The Robert Menzies Collection was donated to the library in 1980. It is a closed-access collection which comprises around 3800 books (as well as photograph albums, notebooks, periodicals, maps and ephemera) from the personal library of the former Prime Minister. Items from this collection can be requested for research use in the Reading Room, located on the third floor.

For many years, the Baillieu Library housed both the Louise Hanson-Dyer Music Library; now integrated with the Lenton Parr Library at the University's Southbank Library; and the East Asian Collection, now housed in the Eastern Resource Centre.

=== Art and artefacts ===
Since 1959, a sculpture entitled Areopagitica has hung in the building's foyer. The work, by Norma Redpath, was the winning entry in the Baillieu Library mural competition of 1958. It was inspired by John Milton's Areopagitica: A speech for the liberty of unlicensed printing of 1644.

The Alexandra Printing Press, located on the ground floor, was built in 1888 and donated to the Library by the Friends of the Baillieu in 1976. It is a rare, Australian-made version of the Albion press.

The Noel Shaw Gallery and other exhibition spaces around the Baillieu feature programmes of exhibitions which highlight significant items from the Library's collections, and from the University's Cultural Collections.

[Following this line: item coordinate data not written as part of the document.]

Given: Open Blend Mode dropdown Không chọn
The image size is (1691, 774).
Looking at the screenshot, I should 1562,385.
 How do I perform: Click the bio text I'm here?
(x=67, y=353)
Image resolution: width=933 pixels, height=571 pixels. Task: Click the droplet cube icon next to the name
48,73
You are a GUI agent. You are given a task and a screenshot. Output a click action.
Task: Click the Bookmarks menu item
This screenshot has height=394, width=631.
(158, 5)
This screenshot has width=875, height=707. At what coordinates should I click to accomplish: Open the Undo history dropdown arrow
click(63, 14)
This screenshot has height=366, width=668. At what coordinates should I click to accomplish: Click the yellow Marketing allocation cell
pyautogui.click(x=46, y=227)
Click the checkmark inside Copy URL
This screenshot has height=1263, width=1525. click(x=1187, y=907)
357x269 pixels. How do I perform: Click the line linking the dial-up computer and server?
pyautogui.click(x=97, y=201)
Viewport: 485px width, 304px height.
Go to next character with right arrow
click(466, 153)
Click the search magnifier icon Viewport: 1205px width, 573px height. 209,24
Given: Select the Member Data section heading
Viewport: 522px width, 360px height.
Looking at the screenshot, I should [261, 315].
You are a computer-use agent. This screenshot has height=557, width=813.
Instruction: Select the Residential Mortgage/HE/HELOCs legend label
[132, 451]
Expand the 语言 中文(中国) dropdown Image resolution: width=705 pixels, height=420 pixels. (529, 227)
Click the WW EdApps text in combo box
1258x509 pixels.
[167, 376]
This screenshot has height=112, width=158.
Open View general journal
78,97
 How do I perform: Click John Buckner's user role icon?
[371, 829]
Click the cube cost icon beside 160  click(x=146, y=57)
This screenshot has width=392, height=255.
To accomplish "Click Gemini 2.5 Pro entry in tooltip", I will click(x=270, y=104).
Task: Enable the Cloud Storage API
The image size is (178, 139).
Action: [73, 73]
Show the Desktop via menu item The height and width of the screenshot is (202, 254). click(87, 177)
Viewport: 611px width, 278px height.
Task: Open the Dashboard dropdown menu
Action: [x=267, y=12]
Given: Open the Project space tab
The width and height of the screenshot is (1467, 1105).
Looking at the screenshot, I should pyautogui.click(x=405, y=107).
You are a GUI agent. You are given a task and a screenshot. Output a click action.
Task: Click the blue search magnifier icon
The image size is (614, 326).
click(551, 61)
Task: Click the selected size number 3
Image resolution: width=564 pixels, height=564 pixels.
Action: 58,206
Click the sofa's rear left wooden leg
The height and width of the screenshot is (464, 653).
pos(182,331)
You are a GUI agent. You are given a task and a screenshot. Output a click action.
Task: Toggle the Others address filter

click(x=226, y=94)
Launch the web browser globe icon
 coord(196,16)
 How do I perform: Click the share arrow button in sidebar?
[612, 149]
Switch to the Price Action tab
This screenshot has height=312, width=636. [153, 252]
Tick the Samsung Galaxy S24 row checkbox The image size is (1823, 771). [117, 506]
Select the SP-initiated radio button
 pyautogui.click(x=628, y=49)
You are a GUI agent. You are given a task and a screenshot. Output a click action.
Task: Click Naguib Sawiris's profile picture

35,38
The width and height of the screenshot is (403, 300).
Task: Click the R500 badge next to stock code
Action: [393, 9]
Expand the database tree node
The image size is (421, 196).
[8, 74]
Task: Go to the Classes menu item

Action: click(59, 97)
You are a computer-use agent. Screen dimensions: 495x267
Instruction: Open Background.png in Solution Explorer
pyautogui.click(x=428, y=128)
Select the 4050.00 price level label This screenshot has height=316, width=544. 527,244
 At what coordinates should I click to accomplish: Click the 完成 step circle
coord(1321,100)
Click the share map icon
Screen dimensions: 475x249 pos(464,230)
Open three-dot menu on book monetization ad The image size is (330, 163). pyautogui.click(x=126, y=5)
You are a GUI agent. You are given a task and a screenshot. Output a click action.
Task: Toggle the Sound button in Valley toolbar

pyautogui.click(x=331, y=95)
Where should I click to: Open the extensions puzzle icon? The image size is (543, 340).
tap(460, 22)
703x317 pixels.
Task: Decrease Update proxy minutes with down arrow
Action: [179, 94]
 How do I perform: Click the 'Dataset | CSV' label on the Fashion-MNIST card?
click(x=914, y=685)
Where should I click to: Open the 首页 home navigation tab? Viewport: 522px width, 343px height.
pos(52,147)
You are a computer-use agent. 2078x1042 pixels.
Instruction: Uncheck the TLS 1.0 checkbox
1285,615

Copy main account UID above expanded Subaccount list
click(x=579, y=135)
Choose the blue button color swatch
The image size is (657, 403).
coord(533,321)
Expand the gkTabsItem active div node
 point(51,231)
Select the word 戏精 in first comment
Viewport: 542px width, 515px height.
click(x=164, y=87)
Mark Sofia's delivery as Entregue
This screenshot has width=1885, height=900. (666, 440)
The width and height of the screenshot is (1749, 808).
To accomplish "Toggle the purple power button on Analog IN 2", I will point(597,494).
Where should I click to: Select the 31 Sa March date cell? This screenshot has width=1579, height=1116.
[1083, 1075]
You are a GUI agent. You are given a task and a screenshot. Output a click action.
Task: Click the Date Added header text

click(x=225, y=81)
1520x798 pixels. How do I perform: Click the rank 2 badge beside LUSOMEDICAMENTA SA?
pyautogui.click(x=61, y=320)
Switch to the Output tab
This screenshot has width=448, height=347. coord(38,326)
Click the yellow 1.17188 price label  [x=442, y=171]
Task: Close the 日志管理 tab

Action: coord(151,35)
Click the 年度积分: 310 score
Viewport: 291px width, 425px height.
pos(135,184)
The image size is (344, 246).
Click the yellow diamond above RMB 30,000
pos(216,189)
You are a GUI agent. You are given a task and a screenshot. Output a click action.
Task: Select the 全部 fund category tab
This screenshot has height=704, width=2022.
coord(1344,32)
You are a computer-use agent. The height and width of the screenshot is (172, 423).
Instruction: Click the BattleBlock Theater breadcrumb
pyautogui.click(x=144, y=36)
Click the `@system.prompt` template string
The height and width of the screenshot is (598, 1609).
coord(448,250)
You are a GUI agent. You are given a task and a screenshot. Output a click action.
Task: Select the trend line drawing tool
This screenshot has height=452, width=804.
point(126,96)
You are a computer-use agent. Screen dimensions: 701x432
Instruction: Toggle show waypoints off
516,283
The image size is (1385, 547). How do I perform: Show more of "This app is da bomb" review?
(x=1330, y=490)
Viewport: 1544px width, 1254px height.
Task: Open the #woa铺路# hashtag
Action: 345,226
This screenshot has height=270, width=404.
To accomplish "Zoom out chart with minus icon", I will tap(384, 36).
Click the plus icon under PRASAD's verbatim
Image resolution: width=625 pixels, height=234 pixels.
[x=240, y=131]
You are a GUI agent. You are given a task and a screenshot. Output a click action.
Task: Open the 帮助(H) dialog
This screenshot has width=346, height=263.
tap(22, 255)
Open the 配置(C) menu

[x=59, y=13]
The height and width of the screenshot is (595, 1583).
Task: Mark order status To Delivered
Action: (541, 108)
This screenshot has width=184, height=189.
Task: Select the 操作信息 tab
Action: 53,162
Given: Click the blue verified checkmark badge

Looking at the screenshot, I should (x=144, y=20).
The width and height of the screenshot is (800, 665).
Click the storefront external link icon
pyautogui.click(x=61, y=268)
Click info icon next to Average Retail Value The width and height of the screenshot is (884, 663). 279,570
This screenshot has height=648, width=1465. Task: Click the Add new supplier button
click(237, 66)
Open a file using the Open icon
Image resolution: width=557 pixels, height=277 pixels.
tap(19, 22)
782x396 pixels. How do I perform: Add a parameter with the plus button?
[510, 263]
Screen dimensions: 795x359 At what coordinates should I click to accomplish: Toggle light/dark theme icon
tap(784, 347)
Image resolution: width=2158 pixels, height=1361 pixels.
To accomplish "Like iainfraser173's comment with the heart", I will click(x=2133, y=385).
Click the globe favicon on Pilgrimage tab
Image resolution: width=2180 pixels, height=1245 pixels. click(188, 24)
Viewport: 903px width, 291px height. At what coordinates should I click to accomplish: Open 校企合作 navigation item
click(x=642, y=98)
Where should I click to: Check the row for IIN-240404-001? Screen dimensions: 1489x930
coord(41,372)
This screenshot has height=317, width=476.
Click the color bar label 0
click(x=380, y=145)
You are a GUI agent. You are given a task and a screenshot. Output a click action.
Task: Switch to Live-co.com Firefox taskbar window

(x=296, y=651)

== Friends of the Baillieu Library ==
The University of Melbourne Library received its first major bequest from George McArthur of Maldon, who died in 1903. Since then, the Library has attracted strong support and gifts by other Library members and friends, including personal work from collectors' own libraries and inheritances or financial support, allowing it to acquire many notable publications. One of the most significant contributions came from Dr John Orde Poynton, who donated over 15,000 volumes, including many relating to the history of fine printing and the art of the book.

The Friends of the Baillieu Library was established in 1966 with the purpose of funding the acquisition of new resources; members meet regularly for a programme of cultural and educational events. Support from the Friends is indispensable to the development, preservation, and enhancement of the Library's Rare Book collections.

== In popular culture ==
Over the years, the Baillieu Library has featured in numerous films, books and TV series, including the following:

=== TV and film ===
- Ronny Chieng: International Student
- Nightmares & Dreamscapes: From the Stories of Stephen King
- Love and Other Catastrophes

=== Novels ===
- Alice Garner, The student chronicles, Carlton: Melbourne University Publishing, 2006, pp. 46, 50.